[Stored items]

◇ ◇ ◇ ◇ ◇

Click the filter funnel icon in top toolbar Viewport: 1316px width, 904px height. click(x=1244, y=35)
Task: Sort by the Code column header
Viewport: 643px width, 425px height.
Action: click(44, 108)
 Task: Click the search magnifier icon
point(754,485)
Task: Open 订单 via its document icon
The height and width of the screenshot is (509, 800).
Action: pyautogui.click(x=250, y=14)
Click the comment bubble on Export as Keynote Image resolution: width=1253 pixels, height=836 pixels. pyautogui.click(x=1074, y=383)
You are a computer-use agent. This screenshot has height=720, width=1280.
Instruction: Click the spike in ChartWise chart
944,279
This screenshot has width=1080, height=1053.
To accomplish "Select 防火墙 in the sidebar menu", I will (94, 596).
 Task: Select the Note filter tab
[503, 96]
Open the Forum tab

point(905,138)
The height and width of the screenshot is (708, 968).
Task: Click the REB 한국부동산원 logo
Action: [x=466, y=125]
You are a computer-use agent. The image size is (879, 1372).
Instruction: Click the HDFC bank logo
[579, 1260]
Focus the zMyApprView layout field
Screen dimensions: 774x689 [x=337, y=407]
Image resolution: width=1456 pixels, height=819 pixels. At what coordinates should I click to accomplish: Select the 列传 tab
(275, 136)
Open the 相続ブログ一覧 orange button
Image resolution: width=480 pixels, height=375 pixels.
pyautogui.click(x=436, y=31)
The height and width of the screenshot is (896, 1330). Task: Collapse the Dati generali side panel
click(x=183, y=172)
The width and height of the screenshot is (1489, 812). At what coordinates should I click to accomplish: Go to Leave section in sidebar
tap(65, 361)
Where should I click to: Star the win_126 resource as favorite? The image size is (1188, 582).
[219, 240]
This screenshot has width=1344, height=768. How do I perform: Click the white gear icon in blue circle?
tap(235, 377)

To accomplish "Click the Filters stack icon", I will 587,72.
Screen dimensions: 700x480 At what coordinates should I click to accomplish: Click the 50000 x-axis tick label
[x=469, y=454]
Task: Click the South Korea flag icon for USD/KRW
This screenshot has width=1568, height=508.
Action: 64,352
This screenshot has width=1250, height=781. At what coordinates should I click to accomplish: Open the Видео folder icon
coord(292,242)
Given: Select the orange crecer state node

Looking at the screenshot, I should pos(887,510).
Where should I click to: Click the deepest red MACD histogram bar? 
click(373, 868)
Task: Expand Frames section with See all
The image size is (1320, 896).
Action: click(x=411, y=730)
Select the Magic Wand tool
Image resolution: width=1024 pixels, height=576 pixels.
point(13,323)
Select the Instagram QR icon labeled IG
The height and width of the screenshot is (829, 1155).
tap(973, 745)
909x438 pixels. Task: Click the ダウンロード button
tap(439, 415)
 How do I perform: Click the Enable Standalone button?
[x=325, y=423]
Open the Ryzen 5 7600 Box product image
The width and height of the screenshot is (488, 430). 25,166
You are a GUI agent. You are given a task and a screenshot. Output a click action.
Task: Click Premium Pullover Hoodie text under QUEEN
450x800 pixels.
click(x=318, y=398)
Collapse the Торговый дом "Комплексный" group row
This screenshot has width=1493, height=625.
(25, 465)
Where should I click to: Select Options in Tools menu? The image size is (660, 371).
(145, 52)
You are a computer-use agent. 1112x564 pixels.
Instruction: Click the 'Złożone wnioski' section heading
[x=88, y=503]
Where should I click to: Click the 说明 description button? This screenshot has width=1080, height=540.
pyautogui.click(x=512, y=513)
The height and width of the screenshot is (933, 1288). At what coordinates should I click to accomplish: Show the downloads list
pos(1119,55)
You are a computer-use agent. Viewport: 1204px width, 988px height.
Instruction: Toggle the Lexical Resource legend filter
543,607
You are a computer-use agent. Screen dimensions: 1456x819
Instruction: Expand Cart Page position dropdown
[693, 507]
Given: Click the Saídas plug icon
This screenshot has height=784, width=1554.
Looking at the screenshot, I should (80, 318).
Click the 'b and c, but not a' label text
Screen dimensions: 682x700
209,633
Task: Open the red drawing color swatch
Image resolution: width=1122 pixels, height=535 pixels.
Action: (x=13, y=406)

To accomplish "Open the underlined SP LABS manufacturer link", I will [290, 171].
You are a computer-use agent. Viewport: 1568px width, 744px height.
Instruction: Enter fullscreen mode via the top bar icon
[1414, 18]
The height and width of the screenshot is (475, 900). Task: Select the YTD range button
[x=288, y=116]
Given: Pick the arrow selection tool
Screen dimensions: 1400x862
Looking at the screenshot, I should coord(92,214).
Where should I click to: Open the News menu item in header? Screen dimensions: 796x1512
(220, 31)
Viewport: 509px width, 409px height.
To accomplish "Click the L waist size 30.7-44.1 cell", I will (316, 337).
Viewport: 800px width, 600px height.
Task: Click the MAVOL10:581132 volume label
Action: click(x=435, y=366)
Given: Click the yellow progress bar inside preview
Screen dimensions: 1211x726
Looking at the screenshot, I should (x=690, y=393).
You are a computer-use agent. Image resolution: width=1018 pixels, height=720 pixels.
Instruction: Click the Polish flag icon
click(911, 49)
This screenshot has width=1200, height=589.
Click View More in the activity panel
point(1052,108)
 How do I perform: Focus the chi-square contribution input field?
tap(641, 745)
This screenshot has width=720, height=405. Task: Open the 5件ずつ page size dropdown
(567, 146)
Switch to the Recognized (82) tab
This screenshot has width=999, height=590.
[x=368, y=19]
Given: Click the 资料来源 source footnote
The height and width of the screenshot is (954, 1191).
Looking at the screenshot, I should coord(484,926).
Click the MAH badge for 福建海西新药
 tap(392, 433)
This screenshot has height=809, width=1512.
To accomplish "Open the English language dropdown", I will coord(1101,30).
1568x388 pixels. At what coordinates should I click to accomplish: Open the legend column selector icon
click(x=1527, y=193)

◇ ◇ ◇ ◇ ◇

Problem:
Your answer should consist of each line above in which "text" appears.

Solution:
Task: Click Premium Pullover Hoodie text under QUEEN
Click the 'b and c, but not a' label text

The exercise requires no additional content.